The role of Langerhans cells and natural killer cells in cancer immune surveillance

The most common skin tumors are non-melanoma skin cancers like basal cell carcinoma (BCC). These epithelial tumors develop in the basal layers of the epidermis due to UV exposure or chemical carcinogenesis. Next to these tumors Langerhans cells (LC), a subset of skin dendritic cells (DC), populate the epidermis. The main function of skin DC and LC is to screen the peripheral tissue for invading pathogens. Their functional role in immunosurveillance of skin tumors is incompletely understood. The aberrant activation of the hedgehog signaling pathway has been detected as one of the major genetic causes for BCC. A transgenic mouse model with inducible expression of an activating allele of the hedgehog protein Smoothened (R26-SmoM2) develops skin alterations similar to BCC. I have attained first results using this mouse model showing that natural killer cells (NK) and LC disappear from the skin during tumorigenesis, in contrast other immune cells seem to be unaffected. Mice developing BCC were crossed with a mouse model that allows depletion of langerin- positive skin DC, which led to a higher tumor burden. These observations indicate that NK cells and LC are important for immunosurveillance early in tumorigenesis. The loss of these two cell types allows the tumor to evade immune recognition. Thus, the aim of the proposed project will be to investigate whether (i) the interaction between NK cells and LC is required for tumor immunity in BCC and (ii) the tumor or cells of the tumor-microenvironment lead to apoptotic cell death in NK cells and LC. It is important to understand how tumor cells evade destruction by the immune system and if the elimination of NK cells and LC is one of the major tumor escape mechanism. Furthermore, I plan to restore tumor immunity by adoptive NK cell transfer directly into the tumor. The obtained results will give new insights into the importance of innate immunity in BCC and will show how the tumor can alter tumor immunity. This knowledge is crucial for the improvement and the development of novel immunotherapeutical strategies against skin cancer. 1

Genetic activation of hedgehog/glioma-associated oncogene homolog (HH/GLI) signaling causes basal cell carcinoma (BCC), a very frequent nonmelanoma skin cancer. Small molecule targeting of the essential HH effector Smoothened (SMO) has proven an effective therapy of BCC, though the frequent development of drug resistance poses major challenges to anti-HH treatments. In light of recent breakthroughs in cancer immunotherapy, we analyzed the possible immunosuppressive mechanisms in HH/GLI-induced BCC in detail. Using a genetic mouse model of BCC, we identified profound differences in the infiltration of BCC lesions with cells of the adaptive and innate immune system. Epidermal activation of Hh/Gli signaling led to an accumulation of immunosuppressive regulatory T cells, and to an increased expression of immune checkpoint molecules including programmed death (PD)-1/PD-ligand 1. Anti-PD-1 monotherapy, however, did not reduce tumor growth, presumably due to the lack of immunogenic mutations in common BCC mouse models, as shown by whole-exome sequencing.
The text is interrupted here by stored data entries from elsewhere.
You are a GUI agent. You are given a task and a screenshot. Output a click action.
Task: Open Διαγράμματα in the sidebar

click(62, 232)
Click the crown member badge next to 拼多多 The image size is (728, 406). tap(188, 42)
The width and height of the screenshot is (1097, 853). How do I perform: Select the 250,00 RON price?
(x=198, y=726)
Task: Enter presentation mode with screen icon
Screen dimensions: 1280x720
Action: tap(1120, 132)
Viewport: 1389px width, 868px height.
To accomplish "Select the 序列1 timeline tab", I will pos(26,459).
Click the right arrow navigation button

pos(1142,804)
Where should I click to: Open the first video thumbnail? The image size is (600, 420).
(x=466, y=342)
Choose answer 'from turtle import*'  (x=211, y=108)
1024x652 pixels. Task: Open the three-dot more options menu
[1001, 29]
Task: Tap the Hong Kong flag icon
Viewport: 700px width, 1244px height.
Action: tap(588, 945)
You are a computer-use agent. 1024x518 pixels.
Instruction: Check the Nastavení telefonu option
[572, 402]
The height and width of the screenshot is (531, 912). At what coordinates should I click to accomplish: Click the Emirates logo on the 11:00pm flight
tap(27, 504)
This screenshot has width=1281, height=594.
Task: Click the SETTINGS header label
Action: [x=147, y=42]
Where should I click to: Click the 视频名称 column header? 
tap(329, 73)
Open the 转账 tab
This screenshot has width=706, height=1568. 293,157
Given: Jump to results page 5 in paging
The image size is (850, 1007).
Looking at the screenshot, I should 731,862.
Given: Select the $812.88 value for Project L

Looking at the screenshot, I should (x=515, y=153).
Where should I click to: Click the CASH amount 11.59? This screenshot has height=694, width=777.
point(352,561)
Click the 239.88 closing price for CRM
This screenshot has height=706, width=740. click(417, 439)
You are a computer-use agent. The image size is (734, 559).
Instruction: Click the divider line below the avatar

BCC lesions also displayed a marked infiltration with neutrophils, the depletion of which unexpectedly promoted BCC growth. The study provides a comprehensive survey of and novel insights into the immune status of murine BCC and serves as a basis for the design of efficacious rational combination treatments. This study also underlines the need for predictive immunogenic mouse models of BCC to evaluate the efficacy of immunotherapeutic strategies in vivo.